Why warmup? At initialization, weights are random. Adam’s moment estimates (m, v) haven’t calibrated yet — the first few gradient estimates are noisy. A large η on noisy estimates can cause irreversibly bad early updates. Warmup gives Adam time to build reliable statistics.
Implementation from scratch:
import math
def get_lr(step, warmup_steps, total_steps, lr_max, lr_min):
if step < warmup_steps:
# Linear warmup: 0 → lr_max
return lr_max * step / warmup_steps
else:
# Cosine decay: lr_max → lr_min
progress = (step - warmup_steps) / (total_steps - warmup_steps)
return lr_min + 0.5 * (lr_max - lr_min) * (1 + math.cos(math.pi * progress))
Worked example (warmup_steps=200, total_steps=5000, η_max=3e-4, η_min=1e-5):
| Step | Phase | η |
|---|---|---|
| 0 | Warmup | 0 |
| 100 | Warmup | 1.5e-4 |
| 200 | Peak | 3e-4 |
| 2600 | Cosine decay | ~1.53e-4 |
| 5000 | End | 1e-5 |
Q: What does a full training loop look like with warmup + cosine + gradient clipping?
import math
import torch
model = MyModel()
optimizer = torch.optim.AdamW(model.parameters(), lr=3e-4, weight_decay=0.01)
loss_fn = torch.nn.CrossEntropyLoss()
# Schedule config
warmup_steps = 200
total_steps = 5000
lr_max = 3e-4
lr_min = 1e-5
max_grad_norm = 1.0
def get_lr(step):
if step < warmup_steps:
return lr_max * step / warmup_steps
else:
progress = (step - warmup_steps) / (total_steps - warmup_steps)

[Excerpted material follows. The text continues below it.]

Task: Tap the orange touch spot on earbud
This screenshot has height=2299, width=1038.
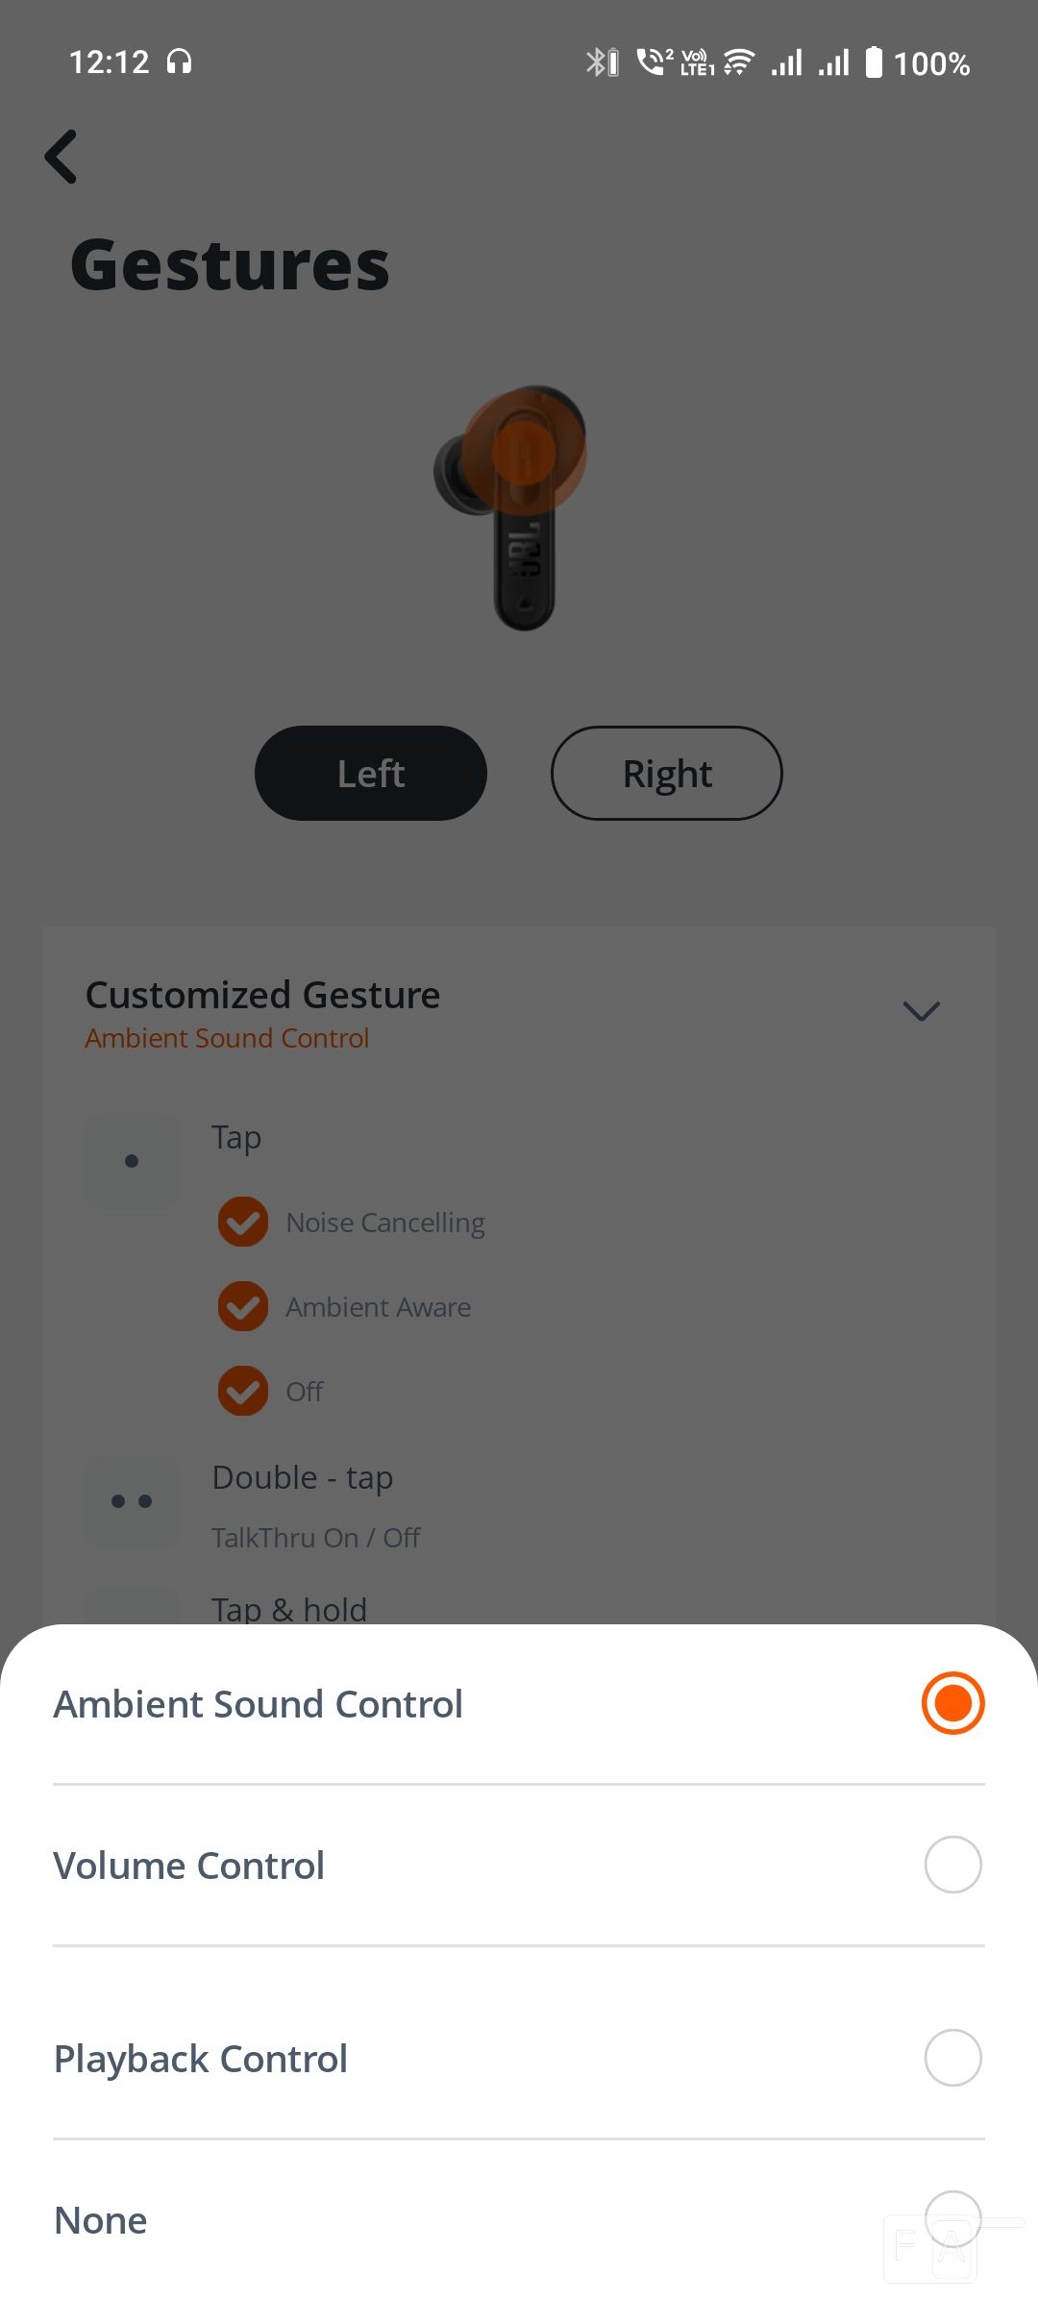Action: [x=524, y=452]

return lr_min + 0.5 * (lr_max - lr_min) * (1 + math.cos(math.pi * progress))
global_step = 0
for epoch in range(num_epochs):
for batch_x, batch_y in dataloader:
# Set LR for this step
lr = get_lr(global_step)
for param_group in optimizer.param_groups:
param_group['lr'] = lr
# Forward
predictions = model(batch_x)
loss = loss_fn(predictions, batch_y)
# Backward
optimizer.zero_grad()
loss.backward()
# Gradient clipping (before optimizer step)
torch.nn.utils.clip_grad_norm_(model.parameters(), max_norm=max_grad_norm)
# Update
optimizer.step()
global_step += 1
Q: What is gradient clipping and why is it here?

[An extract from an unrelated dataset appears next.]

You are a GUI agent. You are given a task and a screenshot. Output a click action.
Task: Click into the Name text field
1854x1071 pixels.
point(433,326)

If the total gradient norm exceeds a threshold, rescale the entire gradient vector so its norm equals that threshold. Direction is preserved, magnitude is capped.
torch.nn.utils.clip_grad_norm_(model.parameters(), max_norm=1.0)
This prevents exploding gradients from causing catastrophically large updates, especially during early training. It must be called after loss.backward() and before optimizer.step().
Q: Does the scheduler affect weight decay in AdamW?
Yes. In the standard AdamW formula, η multiplies both the gradient term and the weight decay term. When the scheduler reduces η, weight decay also weakens. Some implementations decouple them, but the default couples them through η.
Q: Does the scheduler operate per step or per epoch?
For transformers, per step is standard. Older CNN schedules (step decay) often operated per epoch. The distinction matters — an epoch can be thousands of steps, so per-epoch scheduling is much coarser.